When Wayne La Pierre, the chief executive of the National Rifle Association (NRA), gave a press conference in Washington to address the tragedy in Newtown, he blamed mass shootings not on the availability of assault weapons in the US, but on violence in popular culture.
But the NRA’s National Firearms Museum in Fairfax, Virginia, has its own exhibition entitled “Hollywood Guns”. Speaking at his organisation’s press conference on 23 December, Mr LaPierre condemned “blood-soaked films… like American Psycho... and Natural Born Killers”. He said Hollywood has “the nerve to call it entertainment.… Isn’t fantasising about killing people as a way to get your kicks really the filthiest form of pornography”?
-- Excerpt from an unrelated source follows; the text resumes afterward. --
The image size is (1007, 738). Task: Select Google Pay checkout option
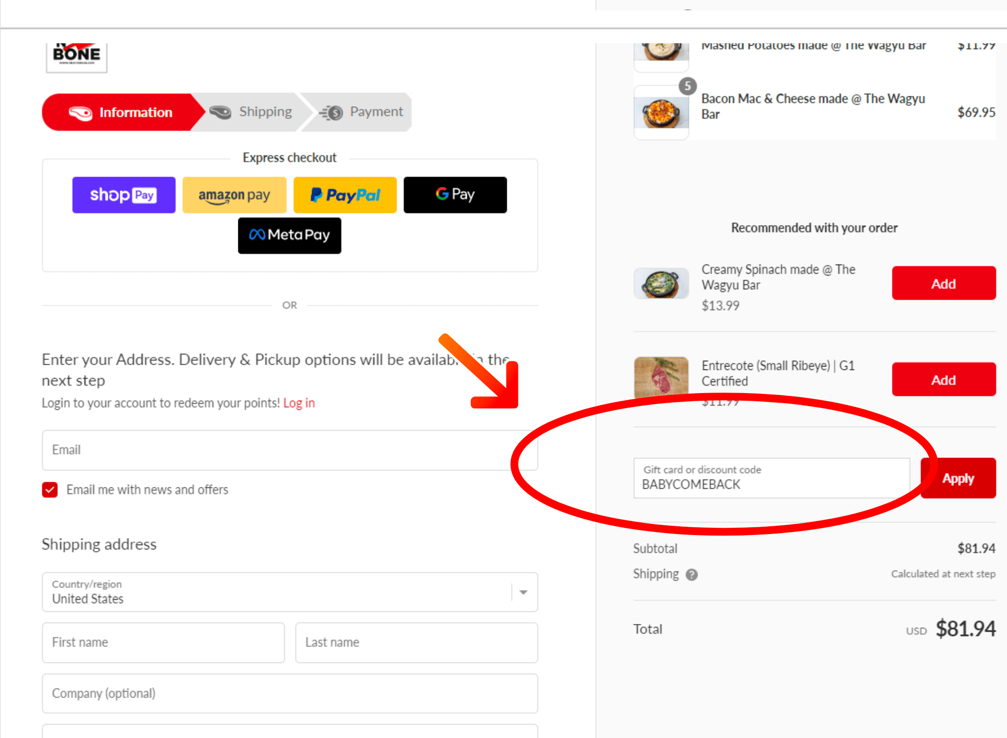click(x=455, y=195)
But a gun-control advocate, Tom Diaz, who is a senior policy analyst at the Violence Policy Centre, said in his blog this week that the NRA and the gun industry exploit the popularity of violent films to sell more firearms. “It would be hard to find a more hypocritical statement.”
Among the items on display in the exhibition – for which Mr LaPierre is credited as “executive producer” – are the .44 Magnum from Dirty Harry, a Beretta used by Bruce Willis in Die Hard and the Remington shotgun used by Javier Bardem’s hitman in No Country for Old Men.